Many of these early services were originally created for use by businesses, but the general public soon became interested in the services as well. By the early 1990s, most of these companies had abandoned their original business model in favor of a subscription model.
The Internet Goes International
The internet went international in the mid-1990s when several countries created domestic networks that allowed their citizens to communicate with each other and with people around the world. The first country to create such a network was Japan, which launched its NIC-1 network in August 1995. A few months later, China launched its commercial internet service, ChinaNet.
Other countries soon followed suit. By the end of the decade, most of Asia and Europe had a domestic internet network that allowed citizens to communicate with each other and with people around the world.

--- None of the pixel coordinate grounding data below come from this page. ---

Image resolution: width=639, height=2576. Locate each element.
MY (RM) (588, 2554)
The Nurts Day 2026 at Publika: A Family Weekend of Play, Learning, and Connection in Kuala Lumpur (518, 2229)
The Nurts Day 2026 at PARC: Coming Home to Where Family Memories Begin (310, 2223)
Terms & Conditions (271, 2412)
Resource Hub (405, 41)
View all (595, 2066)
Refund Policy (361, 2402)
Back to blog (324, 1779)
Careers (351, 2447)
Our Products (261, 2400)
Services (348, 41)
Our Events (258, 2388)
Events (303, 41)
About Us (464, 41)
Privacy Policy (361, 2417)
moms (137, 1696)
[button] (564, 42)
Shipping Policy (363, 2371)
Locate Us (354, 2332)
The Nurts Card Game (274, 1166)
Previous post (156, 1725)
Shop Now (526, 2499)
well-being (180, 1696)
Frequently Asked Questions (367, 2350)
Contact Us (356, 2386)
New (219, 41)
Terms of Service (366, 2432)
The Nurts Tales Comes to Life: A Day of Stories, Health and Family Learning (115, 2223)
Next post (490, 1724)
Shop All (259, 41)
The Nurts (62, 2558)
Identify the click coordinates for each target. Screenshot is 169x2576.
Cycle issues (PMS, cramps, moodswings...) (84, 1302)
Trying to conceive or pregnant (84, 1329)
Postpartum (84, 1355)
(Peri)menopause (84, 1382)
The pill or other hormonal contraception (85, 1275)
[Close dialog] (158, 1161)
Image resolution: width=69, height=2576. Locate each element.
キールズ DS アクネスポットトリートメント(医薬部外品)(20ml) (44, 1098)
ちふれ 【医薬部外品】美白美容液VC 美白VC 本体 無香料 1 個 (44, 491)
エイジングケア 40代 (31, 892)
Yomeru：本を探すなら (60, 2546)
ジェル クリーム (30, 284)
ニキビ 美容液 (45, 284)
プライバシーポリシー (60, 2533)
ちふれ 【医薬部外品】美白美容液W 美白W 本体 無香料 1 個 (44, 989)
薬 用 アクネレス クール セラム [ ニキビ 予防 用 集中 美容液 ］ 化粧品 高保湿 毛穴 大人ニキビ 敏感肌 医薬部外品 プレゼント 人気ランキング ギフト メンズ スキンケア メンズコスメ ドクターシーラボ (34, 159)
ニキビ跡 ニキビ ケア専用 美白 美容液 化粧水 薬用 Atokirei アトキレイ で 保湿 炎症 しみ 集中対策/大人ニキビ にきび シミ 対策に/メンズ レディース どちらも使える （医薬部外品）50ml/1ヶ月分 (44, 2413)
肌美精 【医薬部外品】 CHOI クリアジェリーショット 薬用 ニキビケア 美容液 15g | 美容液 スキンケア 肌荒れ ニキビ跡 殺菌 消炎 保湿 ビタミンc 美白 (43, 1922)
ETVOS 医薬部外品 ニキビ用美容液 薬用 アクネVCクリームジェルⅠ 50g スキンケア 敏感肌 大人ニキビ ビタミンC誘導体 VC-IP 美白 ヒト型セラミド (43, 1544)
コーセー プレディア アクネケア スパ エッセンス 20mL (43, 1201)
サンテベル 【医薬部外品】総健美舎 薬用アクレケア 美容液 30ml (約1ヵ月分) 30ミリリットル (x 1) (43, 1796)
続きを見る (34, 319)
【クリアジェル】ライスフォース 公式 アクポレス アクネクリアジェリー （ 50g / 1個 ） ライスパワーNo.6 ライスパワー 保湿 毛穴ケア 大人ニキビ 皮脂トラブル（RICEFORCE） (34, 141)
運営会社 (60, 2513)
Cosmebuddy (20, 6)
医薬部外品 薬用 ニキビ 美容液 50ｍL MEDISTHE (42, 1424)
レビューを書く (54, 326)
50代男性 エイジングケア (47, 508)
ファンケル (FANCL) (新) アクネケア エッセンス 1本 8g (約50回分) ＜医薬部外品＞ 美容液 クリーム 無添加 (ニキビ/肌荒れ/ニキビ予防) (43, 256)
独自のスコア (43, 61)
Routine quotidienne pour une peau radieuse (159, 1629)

The Current State of the Internet
The internet is currently expanding at a rapid pace. According to a report by the Internet Society, the internet will grow from 7.9 billion users in 2017 to 9.6 billion in 2022. By 2022, the internet is projected to have connections speeds of up to 40 Mbps (megabits per second), which is double the current average of 20 Mbps.
The report also predicts that the vast majority of these connections will be mobile, with 6.9 billion mobile internet users by 2022. The report also projects that the average upload speed will increase from 2 Mbps in 2017 to 10 Mbps in 2022.